Unfortunately my normal rule of knife blades doesn’t apply to razor blades. Normally, a stainless blade will take an edge very easily but also needs to be re-sharpened often. A carbon blade is hard to get a good edge on, but once sharp will last forever… Now you have me curious, so I’ll have to forumulate an experiment to find out.
Sounds like a job for Mythbusters! My votes on Exacto stainless. I used to go through a lot of these in the printing biz and they held up the best. Tried some cheaper generics and they were a waist of money.
PS- You may want to check out a graphic arts supply. $32 is about twice what I was paying 5 years ago.
Don’t know who makes them, they’re not X-Acto, but I get them in packages of 100 from Micro Mark for around $12.00. I usually keep at least three knives on the go when I’m doing a project - one with a new blade for the sharpest cuts in new stuff, one that has been used for a while for scraping and such, and another one for heavy stuff. When I put a new blade in the main knife, I its blade gets passed down to the next one, and so on. When the blades are relatively cheap, always using new blades is a great help in modeling.
Micro-mark ( website ) sells 100 carbon steel # 11 blades for $ 15.85 … they don’t specify who they are from and the way it’s worded, it clearly is not Xacto.

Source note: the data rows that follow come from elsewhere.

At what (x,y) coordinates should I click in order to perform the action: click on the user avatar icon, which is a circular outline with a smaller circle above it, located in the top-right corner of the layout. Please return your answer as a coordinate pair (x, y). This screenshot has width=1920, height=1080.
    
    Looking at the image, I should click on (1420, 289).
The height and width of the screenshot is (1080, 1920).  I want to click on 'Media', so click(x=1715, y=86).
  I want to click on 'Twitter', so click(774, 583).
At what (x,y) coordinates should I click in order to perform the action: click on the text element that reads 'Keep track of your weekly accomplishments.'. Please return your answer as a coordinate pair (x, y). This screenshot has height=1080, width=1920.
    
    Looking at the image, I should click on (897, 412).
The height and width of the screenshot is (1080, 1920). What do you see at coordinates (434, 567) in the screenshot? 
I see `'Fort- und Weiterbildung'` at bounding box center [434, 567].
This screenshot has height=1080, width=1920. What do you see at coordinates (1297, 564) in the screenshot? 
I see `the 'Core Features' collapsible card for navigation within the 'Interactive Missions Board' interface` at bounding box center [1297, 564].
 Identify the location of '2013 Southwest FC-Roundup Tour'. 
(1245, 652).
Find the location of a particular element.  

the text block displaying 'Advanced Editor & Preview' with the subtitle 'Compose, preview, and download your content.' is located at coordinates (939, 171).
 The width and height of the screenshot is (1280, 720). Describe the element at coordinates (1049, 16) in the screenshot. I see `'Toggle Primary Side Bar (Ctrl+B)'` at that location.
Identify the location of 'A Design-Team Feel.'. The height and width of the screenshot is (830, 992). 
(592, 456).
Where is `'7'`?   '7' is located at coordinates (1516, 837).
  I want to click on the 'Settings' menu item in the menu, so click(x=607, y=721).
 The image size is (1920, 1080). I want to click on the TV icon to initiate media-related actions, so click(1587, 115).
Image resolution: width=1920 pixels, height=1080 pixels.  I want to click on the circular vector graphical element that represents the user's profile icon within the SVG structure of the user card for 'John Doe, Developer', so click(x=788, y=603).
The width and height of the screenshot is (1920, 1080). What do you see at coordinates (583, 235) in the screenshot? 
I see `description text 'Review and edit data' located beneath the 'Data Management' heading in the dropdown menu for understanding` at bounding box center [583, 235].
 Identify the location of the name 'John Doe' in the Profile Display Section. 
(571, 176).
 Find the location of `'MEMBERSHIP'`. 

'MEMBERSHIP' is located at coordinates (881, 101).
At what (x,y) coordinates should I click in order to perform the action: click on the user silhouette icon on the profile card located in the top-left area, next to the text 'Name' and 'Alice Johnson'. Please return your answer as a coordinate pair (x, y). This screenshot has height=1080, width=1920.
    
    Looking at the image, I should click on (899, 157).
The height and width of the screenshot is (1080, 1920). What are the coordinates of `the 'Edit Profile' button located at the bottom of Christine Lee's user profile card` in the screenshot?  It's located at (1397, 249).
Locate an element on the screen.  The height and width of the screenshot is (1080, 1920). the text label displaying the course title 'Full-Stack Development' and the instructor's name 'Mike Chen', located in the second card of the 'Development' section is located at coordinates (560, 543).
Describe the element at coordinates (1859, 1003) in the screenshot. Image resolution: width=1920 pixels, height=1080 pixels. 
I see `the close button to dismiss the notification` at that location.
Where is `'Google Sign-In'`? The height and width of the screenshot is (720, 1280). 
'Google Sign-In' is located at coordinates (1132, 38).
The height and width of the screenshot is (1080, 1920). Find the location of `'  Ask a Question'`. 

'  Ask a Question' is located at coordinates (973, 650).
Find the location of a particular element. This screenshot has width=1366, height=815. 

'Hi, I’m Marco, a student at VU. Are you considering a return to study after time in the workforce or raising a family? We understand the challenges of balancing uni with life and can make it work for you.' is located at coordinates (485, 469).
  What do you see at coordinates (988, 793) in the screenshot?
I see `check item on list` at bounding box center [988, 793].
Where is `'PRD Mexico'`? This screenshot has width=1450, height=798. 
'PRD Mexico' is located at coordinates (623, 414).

I’m curious now too. I’ve used these by the hundred as a graphic designer. Althogh there are usually a group of people using them; my experience is the life expentancy of a #11 isn’t that long no matter which brand you get. For modeling I use the #11s but also rely on the heavier blades (don’t remeber the numbers off hand) for working in styrene, like removing the molded air tanks from the side of an Athearn EMD unit. They give me more control too.